Is there any way to create fields dynamically?. I know there are some ways. But it will be better to know best approach in polars. For example I want to add 12 shifted columns to existing dataframe.(lag1, lag2, lag3...lagN) How to achieve this?
Thanks.
You can just use the python language for that. Polars expressions are lazily evaluated, so you can create them anywhere, in a for loop, a function, list comprehension, you name it.

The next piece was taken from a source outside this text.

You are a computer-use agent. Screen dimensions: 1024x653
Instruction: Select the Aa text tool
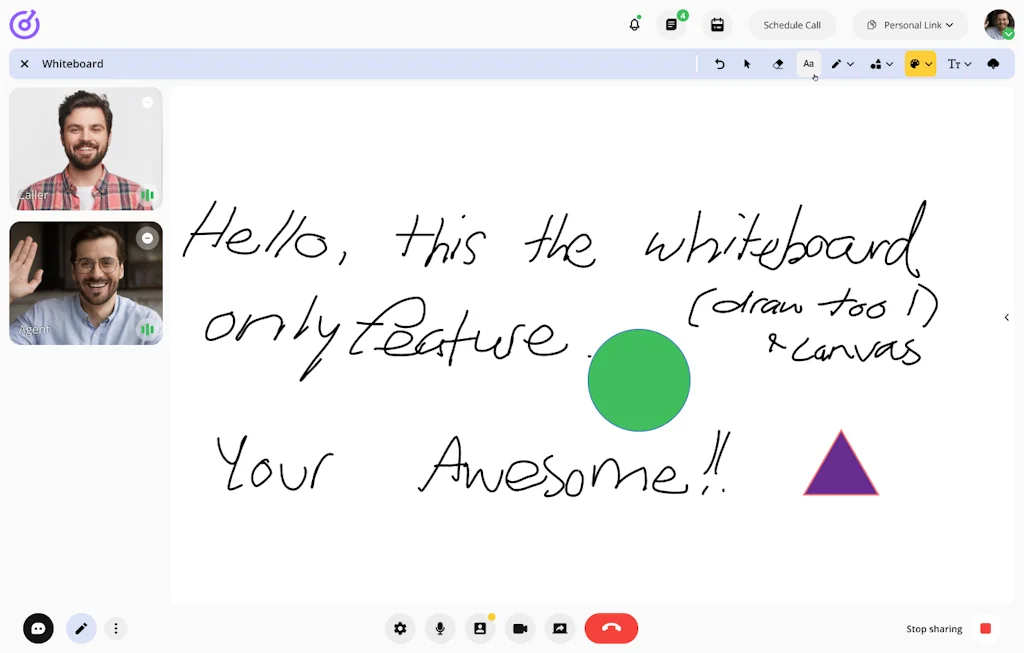[808, 64]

Below I give an example of dynamically created lag
columns, one by calling a function, assigning to a variable and then using that variable. And one with a list comprehension.
# some initial dataframe
df = pl.DataFrame({
"a": [1, 2, 3, 4, 5],
"b": [5, 4, 3, 2, 1]
})
# a function that returns a lazy evaluated expression
def lag(name: str, n: int) -> pl.Expr:
return pl.col(name).shift(n).name.suffix(f"_lag_{n}")
# a lazy evaluated expression assigned to a variable
lag_foo = lag("a", 1)
out = df.select([
lag_foo,
] + [lag("b", i) for i in range(5)] # create exprs with a list comprehension
)
print(out)
This outputs:
shape: (5, 6)
┌─────────┬─────────┬─────────┬─────────┬─────────┬─────────┐
│ a_lag_1 ┆ b_lag_0 ┆ b_lag_1 ┆ b_lag_2 ┆ b_lag_3 ┆ b_lag_4 │
│ --- ┆ --- ┆ --- ┆ --- ┆ --- ┆ --- │
│ i64 ┆ i64 ┆ i64 ┆ i64 ┆ i64 ┆ i64 │
╞═════════╪═════════╪═════════╪═════════╪═════════╪═════════╡
│ null ┆ 5 ┆ null ┆ null ┆ null ┆ null │
│ 1 ┆ 4 ┆ 5 ┆ null ┆ null ┆ null │
│ 2 ┆ 3 ┆ 4 ┆ 5 ┆ null ┆ null │
│ 3 ┆ 2 ┆ 3 ┆ 4 ┆ 5 ┆ null │
│ 4 ┆ 1 ┆ 2 ┆ 3 ┆ 4 ┆ 5 │
└─────────┴─────────┴─────────┴─────────┴─────────┴─────────┘